If you are looking for some really good summer reading that you can sink your teeth into, and have any interest at all in U.S. history during the mid- to late-19th Century, let me most enthusiastically recommend Justin Martin’s wonderful biography of Frederick Law Olmsted (“Genius of Place”), which I have just finished reading, to you.

Olmsted’s life and career were astonishing, embodying much of the restless and propulsive energy that permeated life in mid-19th Century America, and his biography reads like a chronicle of the almost unbelievably wide range of opportunities then available to people—at least, to white men—of energy and ambition. The son of a successful dry-goods merchant in Hartford CT, Olmsted spent considerable portions of his life as a “scientific farmer,” a newspaper reporter, a merchant seaman, an author (of several influential books covering his journeys through England and through the American South in the early 1850s), the supervisor and manager of operations at the Mariposa gold mine in Bear Valley CA, a magazine publisher (Putnam’s and The Nation), and the first Director of the United States Sanitary Commission (a federal agency set up at the start of the Civil War and charged with the Herculean task of seeing to it that Union soldiers had access to adequate medical, food, and sanitary facilities at or near the front lines) . . .  while also inventing, almost single-handedly, the practice and profession of landscape architecture in the United States.

-----

▸ WHAT YOU WILL DO
1: In the Olmsted passage, what was the occupation of Olmsted's father?
2: Retype the stretch of the Olmsted passage from "If you are looking" through "reading, to you.".

-----

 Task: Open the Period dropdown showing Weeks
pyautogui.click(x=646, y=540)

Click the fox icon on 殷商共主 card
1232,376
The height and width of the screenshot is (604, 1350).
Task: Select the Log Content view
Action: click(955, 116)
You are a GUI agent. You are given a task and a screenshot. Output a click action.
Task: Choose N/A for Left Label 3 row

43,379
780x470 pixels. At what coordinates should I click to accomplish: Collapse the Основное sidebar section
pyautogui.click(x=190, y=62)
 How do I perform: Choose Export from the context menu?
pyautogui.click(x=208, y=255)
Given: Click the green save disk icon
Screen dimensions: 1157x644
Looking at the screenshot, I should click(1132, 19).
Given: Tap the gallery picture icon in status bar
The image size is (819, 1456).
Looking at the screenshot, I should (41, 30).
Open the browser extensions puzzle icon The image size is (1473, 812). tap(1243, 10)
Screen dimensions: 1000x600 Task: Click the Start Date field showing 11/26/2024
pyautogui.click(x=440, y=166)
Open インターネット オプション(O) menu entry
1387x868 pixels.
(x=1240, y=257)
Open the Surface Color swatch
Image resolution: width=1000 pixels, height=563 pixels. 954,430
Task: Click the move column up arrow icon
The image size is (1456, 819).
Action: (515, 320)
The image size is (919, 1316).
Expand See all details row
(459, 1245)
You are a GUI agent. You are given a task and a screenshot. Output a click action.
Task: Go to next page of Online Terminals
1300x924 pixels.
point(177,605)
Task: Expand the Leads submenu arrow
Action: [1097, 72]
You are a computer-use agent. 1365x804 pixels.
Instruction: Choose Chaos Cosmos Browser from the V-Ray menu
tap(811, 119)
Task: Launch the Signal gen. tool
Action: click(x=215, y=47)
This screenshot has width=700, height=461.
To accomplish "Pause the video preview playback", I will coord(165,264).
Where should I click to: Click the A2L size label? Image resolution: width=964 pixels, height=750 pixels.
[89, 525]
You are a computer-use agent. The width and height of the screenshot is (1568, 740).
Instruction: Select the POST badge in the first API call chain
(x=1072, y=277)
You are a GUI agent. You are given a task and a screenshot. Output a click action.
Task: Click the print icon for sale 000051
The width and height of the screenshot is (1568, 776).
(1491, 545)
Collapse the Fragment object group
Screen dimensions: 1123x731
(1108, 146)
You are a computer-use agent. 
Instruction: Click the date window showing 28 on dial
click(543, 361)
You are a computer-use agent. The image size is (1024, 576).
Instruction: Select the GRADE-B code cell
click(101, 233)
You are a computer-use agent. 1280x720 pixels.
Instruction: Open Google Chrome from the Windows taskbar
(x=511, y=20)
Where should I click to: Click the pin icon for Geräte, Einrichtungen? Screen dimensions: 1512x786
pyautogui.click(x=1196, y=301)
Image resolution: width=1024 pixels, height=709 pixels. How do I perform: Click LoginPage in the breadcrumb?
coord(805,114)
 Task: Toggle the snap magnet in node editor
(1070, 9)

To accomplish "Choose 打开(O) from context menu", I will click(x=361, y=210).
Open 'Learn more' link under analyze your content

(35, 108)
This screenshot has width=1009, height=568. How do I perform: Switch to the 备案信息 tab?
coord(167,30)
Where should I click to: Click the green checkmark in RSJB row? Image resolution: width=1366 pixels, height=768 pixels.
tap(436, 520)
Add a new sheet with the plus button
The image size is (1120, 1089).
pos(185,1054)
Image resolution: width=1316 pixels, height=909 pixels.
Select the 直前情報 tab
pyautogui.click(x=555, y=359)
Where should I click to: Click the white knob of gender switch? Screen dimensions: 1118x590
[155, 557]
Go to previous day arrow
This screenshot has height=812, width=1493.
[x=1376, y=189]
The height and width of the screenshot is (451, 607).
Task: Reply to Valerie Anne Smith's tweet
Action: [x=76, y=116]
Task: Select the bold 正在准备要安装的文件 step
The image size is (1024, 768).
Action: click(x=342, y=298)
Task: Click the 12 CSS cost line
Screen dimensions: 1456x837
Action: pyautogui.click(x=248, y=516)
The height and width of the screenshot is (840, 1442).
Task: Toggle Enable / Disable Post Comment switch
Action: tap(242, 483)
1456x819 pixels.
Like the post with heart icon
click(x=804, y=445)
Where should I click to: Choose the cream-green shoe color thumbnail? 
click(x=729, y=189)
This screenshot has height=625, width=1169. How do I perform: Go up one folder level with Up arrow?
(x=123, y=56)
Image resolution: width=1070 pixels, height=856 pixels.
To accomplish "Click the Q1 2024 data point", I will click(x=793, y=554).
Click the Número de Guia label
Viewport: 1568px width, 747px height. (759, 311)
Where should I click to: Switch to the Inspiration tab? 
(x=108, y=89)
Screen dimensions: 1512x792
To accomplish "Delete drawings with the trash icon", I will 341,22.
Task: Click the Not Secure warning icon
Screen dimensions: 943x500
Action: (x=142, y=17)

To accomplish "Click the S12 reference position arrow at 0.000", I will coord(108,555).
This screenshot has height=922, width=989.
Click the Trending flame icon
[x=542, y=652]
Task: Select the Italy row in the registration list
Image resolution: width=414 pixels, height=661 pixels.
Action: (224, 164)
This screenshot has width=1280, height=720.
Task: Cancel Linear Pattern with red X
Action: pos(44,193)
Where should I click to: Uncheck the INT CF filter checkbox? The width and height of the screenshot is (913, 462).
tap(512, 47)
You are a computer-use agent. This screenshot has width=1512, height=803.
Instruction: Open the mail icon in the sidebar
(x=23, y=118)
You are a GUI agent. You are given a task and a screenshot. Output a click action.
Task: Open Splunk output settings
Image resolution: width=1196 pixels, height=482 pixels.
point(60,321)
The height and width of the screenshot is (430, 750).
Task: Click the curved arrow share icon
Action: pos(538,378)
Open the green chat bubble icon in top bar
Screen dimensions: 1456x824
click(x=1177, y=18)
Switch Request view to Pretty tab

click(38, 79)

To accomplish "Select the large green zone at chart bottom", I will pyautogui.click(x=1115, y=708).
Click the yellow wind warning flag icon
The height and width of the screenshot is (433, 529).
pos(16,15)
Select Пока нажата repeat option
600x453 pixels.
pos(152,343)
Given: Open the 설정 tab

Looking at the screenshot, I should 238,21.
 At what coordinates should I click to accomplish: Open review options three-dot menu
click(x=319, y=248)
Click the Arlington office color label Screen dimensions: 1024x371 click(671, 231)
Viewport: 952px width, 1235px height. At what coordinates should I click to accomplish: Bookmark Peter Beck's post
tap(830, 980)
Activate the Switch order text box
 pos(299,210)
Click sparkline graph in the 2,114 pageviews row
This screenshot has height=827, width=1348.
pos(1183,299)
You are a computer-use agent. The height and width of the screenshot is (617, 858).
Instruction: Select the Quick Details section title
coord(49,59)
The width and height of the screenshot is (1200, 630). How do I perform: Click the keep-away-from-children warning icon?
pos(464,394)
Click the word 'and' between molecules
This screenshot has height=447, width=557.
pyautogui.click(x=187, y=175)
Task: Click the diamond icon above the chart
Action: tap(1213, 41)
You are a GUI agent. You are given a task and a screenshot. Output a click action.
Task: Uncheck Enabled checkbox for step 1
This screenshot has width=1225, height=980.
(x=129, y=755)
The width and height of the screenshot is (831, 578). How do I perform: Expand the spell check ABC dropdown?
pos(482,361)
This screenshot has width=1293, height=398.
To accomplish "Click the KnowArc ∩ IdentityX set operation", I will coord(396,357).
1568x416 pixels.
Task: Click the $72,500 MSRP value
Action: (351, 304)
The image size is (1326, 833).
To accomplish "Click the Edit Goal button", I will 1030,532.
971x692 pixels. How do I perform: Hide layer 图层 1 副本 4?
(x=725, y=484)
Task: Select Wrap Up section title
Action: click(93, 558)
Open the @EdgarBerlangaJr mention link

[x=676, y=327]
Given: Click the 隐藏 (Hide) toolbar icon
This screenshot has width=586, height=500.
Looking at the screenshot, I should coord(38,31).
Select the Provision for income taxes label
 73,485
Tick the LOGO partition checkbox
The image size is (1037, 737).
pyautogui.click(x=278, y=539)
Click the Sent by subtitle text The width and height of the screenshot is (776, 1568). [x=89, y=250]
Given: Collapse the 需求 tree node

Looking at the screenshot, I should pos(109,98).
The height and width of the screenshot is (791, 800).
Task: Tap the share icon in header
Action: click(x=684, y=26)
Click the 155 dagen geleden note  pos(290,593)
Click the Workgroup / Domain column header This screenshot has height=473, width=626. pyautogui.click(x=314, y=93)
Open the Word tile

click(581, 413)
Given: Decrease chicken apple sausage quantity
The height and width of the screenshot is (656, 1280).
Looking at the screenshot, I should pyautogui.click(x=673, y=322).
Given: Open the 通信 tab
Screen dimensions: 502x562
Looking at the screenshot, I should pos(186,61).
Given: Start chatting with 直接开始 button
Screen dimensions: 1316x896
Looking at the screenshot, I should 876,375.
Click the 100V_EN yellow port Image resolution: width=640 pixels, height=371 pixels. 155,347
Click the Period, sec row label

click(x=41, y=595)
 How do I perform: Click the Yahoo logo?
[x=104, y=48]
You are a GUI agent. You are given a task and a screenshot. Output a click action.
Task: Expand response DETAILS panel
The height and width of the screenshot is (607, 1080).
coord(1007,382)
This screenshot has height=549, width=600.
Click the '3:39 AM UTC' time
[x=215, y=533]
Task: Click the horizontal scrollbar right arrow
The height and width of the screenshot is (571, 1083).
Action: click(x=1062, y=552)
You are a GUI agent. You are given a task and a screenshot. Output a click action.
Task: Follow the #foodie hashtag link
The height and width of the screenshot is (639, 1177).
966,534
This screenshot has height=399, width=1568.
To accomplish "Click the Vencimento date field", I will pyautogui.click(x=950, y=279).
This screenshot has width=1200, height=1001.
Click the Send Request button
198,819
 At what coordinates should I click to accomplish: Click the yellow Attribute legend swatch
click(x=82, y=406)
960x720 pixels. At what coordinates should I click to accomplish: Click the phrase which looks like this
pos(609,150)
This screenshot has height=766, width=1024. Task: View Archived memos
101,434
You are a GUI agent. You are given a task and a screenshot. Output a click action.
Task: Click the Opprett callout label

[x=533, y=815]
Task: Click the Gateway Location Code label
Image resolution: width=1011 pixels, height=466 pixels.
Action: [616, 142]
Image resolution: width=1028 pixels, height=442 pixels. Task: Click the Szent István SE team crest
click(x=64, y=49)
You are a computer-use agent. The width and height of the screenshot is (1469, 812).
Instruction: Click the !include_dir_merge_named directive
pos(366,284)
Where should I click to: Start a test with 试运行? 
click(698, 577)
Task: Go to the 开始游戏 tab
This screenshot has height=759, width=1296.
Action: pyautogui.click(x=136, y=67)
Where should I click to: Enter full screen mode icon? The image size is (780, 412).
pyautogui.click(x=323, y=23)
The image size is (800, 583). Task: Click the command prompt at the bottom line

-----

▸ REPLIES
1: He was a successful dry-goods merchant in Hartford CT.

2:
If you are looking for some really good summer reading that you can sink your teeth into, and have any interest at all in U.S. history during the mid- to late-19th Century, let me most enthusiastically recommend Justin Martin’s wonderful biography of Frederick Law Olmsted (“Genius of Place”), which I have just finished reading, to you.